*Problem requirements*. Can you quote the records below in full, word for word?

*Provided records*.
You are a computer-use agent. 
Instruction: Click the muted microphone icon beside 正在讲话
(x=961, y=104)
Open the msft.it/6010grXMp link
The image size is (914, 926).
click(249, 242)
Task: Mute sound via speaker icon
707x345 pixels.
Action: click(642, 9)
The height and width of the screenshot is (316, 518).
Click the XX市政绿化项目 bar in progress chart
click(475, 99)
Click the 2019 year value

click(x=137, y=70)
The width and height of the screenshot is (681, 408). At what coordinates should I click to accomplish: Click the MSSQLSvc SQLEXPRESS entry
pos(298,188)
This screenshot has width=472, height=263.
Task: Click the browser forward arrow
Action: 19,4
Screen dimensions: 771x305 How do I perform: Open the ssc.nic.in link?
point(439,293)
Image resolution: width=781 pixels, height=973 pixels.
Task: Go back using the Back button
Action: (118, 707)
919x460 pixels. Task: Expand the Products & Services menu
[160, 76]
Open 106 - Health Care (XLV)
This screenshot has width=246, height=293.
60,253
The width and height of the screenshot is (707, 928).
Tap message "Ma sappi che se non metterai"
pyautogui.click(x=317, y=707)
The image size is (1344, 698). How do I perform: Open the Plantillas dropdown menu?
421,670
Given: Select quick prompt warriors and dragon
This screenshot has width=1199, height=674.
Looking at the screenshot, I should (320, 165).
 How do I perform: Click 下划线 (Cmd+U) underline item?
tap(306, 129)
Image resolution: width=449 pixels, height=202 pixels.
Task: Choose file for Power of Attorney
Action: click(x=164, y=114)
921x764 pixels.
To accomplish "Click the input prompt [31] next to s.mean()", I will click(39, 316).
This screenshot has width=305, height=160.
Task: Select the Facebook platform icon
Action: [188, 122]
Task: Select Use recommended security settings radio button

*Answer to the problem*.
You are a computer-use agent. 
Instruction: Click the muted microphone icon beside 正在讲话
(x=961, y=104)
Open the msft.it/6010grXMp link
The image size is (914, 926).
click(249, 242)
Task: Mute sound via speaker icon
707x345 pixels.
Action: click(642, 9)
The height and width of the screenshot is (316, 518).
Click the XX市政绿化项目 bar in progress chart
click(475, 99)
Click the 2019 year value

click(x=137, y=70)
The width and height of the screenshot is (681, 408). At what coordinates should I click to accomplish: Click the MSSQLSvc SQLEXPRESS entry
pos(298,188)
This screenshot has width=472, height=263.
Task: Click the browser forward arrow
Action: 19,4
Screen dimensions: 771x305 How do I perform: Open the ssc.nic.in link?
point(439,293)
Image resolution: width=781 pixels, height=973 pixels.
Task: Go back using the Back button
Action: (118, 707)
919x460 pixels. Task: Expand the Products & Services menu
[160, 76]
Open 106 - Health Care (XLV)
This screenshot has width=246, height=293.
60,253
The width and height of the screenshot is (707, 928).
Tap message "Ma sappi che se non metterai"
pyautogui.click(x=317, y=707)
The image size is (1344, 698). How do I perform: Open the Plantillas dropdown menu?
421,670
Given: Select quick prompt warriors and dragon
This screenshot has width=1199, height=674.
Looking at the screenshot, I should (320, 165).
 How do I perform: Click 下划线 (Cmd+U) underline item?
tap(306, 129)
Image resolution: width=449 pixels, height=202 pixels.
Task: Choose file for Power of Attorney
Action: click(x=164, y=114)
921x764 pixels.
To accomplish "Click the input prompt [31] next to s.mean()", I will click(39, 316).
This screenshot has width=305, height=160.
Task: Select the Facebook platform icon
Action: [188, 122]
Task: Select Use recommended security settings radio button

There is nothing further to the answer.